One potential hurdle behind such novel gene therapies is the level of personalization involved. There’s obviously nothing wrong with personalized treatment: in fact, that’s a step that medicine should take and is gearing towards taking in the near future with the aid of technology. But, the process for a new drug like Kymriah or Gilead’s new therapy is that each “drug” is not necessarily an ordinary pill that you can simply pop in while you move on with your life. The doctor actually has to acquire a sample of your white blood cells before re-engineering them and eventually re-administering them in the patient. That process can take almost three weeks, a disadvantage not too dissimilar with the conventional trial-and-error nature that current drugs can have. Without a robust system of personalization, this would not be a sustainable operation. Novartis’s therapy has also proven to be supremely difficult to mass-produce. According to Business Insider, such factors contribute to the therapy’s exorbitant price of $475,000, making for a therapeutic regimen that only 600 people can get per year. Kymriah has simply not been thought through enough for this approval and the approval of Gilead’s therapy to have a lasting impact.

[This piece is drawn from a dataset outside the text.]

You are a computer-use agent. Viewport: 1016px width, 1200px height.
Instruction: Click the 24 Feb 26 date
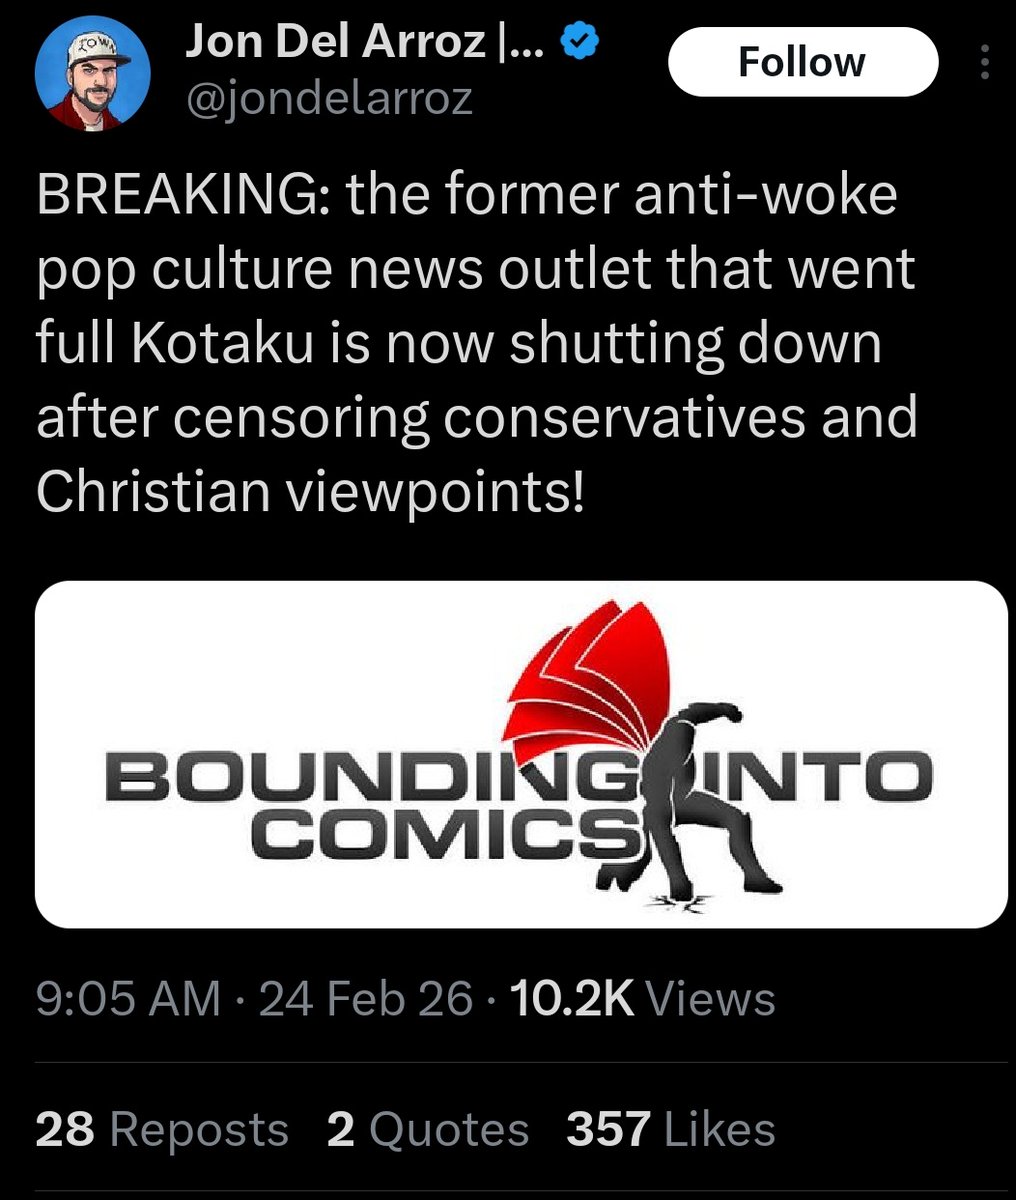365,998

We can definitely rectify our system with regulations that can ensure such operations for gene therapies can be as efficient as possible. What might not seem as corrigible would be the side-effects that would inevitably come with any gene therapy. One of the reasons why gene therapy was essentially banned globally was due to the side-effects that came to light in a 2000 trial in France. A three-year old patient who was seemingly cured of his severe combined immunodeficiency (SCID) soon developed leukemia. The treatment was not specific enough to target the correct portion of the patient’s genome, resulting in a cataclysmic sabotage of genes crucial for controlling cell division and preventing cancer. It’s true that Kymriah and Gilead’s treatment are both giving the second chances to patients that conventional medicinal practices can’t. But, in phase 2 clinical trials, a common side-effect of re-engineering T-cells to fight cancer was a condition known as cytokine release syndrome. The condition mostly entails a seemingly innocuous excess of inflammation-inducing molecules known as cytokines. The symptoms such as fever don’t seem to be too grave, but we can’t oversee correctable side-effects as trivial again. For the future of gene therapy as well, another tragic mishap would most certainly doom gene therapy’s use for yet another decade. Again, we see a minor hitch in the dream of personalized medicine. Personalization leads to less uniformity across different therapeutic situations, which translates to a lessened ability to regulate and possibly correct the treatment in every individual case.

In an official statement, FDA Commissioner Scott Gottlieb said that “gene therapy has gone from being a promising concept to a practical solution to deadly and largely untreatable forms of cancer.” Gene therapy undoubtedly retains a place on the front lines in the future of medicine. From CRISPR/Cas9 to Kymriah, the right pieces seem to be coming into place for a revolutionary institution of gene therapy nationally and hopefully globally. But, at the same time, we need to be vigilant of the accessibility and safety regarding this novel, but powerful therapy.